Ultimately, Pierceson optimistically argues that court decisions, particularly those rooted in the richer liberalism of human dignity, have played an important role in advancing social change and protecting gay rights. “The ability of courts to set new agendas, frame political conflicts in liberal legal language that empowered sexual minorities, the leverage that litigation provided this minority, and the radiating effects of these arguments all have led to significant, though not complete, social change” (p.195).

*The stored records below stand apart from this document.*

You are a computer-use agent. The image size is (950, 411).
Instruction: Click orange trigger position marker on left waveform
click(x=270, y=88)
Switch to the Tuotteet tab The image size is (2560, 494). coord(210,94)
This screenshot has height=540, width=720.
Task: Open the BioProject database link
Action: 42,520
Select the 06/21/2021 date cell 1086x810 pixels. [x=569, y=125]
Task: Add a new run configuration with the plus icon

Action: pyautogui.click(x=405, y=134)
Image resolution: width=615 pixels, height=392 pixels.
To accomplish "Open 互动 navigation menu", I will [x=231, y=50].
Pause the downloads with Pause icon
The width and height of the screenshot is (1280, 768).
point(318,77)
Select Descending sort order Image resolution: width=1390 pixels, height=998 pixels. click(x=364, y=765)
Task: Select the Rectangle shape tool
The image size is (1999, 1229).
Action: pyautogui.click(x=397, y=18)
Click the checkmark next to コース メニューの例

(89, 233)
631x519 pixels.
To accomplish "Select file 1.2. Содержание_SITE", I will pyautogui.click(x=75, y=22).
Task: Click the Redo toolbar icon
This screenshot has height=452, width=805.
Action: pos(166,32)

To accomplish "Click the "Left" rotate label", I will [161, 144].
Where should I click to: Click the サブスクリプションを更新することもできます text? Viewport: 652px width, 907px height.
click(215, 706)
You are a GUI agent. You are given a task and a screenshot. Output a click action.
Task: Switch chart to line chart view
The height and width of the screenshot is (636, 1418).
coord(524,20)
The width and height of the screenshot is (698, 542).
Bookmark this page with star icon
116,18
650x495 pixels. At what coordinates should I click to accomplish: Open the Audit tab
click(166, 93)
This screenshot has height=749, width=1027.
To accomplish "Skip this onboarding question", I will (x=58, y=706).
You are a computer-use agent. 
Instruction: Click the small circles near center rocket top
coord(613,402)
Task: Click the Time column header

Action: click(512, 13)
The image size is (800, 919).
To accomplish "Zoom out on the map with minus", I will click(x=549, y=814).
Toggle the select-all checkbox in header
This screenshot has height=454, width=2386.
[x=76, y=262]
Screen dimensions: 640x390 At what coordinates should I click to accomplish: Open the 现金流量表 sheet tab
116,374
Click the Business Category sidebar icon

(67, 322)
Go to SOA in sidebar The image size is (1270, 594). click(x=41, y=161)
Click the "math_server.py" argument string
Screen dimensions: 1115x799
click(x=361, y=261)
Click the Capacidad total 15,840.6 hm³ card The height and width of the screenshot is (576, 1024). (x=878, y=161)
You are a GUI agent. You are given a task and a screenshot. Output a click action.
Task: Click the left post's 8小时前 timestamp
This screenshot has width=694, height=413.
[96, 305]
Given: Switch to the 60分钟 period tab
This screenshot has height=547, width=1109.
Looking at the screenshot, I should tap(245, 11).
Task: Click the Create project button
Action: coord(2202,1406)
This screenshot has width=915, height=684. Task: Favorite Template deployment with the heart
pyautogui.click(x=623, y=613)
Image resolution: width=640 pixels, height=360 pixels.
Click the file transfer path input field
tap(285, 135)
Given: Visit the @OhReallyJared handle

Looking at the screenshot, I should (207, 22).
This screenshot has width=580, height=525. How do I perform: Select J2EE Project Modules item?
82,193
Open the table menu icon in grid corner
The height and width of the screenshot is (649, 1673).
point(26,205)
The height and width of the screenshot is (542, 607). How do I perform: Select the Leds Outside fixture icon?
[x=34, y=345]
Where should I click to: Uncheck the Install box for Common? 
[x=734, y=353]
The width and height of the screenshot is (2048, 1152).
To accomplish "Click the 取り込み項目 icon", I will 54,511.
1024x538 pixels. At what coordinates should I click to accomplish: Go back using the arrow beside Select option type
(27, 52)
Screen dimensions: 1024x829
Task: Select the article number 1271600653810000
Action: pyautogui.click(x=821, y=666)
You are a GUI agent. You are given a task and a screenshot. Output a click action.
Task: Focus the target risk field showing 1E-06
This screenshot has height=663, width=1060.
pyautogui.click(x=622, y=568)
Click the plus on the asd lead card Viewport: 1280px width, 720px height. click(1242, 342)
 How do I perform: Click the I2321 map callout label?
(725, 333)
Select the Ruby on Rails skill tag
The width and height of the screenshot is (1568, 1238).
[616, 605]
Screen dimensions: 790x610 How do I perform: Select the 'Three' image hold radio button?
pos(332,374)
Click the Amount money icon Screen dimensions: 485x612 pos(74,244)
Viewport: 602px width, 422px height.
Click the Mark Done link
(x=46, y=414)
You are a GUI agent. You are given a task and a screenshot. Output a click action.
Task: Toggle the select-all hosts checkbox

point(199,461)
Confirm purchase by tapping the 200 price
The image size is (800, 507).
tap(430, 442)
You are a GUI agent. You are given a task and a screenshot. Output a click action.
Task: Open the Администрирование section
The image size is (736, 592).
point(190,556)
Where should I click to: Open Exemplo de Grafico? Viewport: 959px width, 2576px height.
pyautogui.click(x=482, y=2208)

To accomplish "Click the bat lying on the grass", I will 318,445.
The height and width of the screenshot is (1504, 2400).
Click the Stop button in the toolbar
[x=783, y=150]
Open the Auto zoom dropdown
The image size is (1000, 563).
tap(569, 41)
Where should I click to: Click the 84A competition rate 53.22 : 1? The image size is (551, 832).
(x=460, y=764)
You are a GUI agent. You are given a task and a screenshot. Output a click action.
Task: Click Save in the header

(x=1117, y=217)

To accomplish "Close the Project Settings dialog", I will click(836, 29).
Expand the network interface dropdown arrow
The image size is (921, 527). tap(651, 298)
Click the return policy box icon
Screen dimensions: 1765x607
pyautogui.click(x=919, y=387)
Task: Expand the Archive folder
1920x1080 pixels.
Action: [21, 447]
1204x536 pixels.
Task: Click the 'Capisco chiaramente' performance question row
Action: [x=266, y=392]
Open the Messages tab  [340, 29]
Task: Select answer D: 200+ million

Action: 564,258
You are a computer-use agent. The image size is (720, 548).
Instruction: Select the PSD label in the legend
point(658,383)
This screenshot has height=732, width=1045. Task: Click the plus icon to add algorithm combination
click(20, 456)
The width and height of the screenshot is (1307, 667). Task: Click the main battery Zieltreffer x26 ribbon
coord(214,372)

This reviewer is not unsympathetic to these arguments, both in terms of the potential agenda-setting and rights-enhancing role of courts, as well as the need for a richer liberalism that supports a positive role for government in advancing human dignity.
Nevertheless, Pierceson’s evidence failed to persuade me that Rosenberg’s more limited role for courts was mistaken. Courts can only move societies so far. They have an easier time telling legislatures and law enforcement agencies that they cannot maintain and enforce discriminatory laws (like sodomy) than they do convincing legislatures and the public that personal decisions about with whom to live are entitled to equal respect. In this regard, I suspect that our culture is more easily affected by tragic events like Mathew Sheppard’s murder and moving love stories like BROKEBACK MOUNTAIN. Such developments, [*122] when aided by an organized and persistent social movement can bring about change. Courts, as Pierceson’s account suggests, can be important, but it is misleading to overemphasize the role they play.
McCann, Michael W. 1994. RIGHTS AT WORK: PAY EQUITY AND THE POLITICS OF LEGAL MOBILIZATION. Chicago: The University of Chicago Press.
Mello, Michael. 2004. LEGALIZING GAY MARRIAGE. Philadelphia: Temple University Press.
Rosenberg, Gerald N. 1991. THE HOLLOW HOPE: CAN COURTS BRING ABOUT SOCIAL CHANGE. Chicago: The University of Chicago Press.
BAKER v. STATE, 744 A. 2nd 864 (Vt. 1999).
BOWERS v. HARDWICK, 478 U.S. 186 (1986).
GOODRIDGE v. DEPARTMENT OF HEALTH, MASS. (Sup. Jud. Ct. Nov 18, 2003).
LAWRENCE v. TEXAS, 123 S. Ct. 2472 (2003).